- Work to be completed
Word for word, repeat each of the records below.
· · ·
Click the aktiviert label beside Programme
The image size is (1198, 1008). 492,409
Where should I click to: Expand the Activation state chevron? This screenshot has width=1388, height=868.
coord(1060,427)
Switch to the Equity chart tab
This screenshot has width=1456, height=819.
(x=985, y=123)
· · ·
- Exercise response
Click the aktiviert label beside Programme
The image size is (1198, 1008). 492,409
Where should I click to: Expand the Activation state chevron? This screenshot has width=1388, height=868.
coord(1060,427)
Switch to the Equity chart tab
This screenshot has width=1456, height=819.
(x=985, y=123)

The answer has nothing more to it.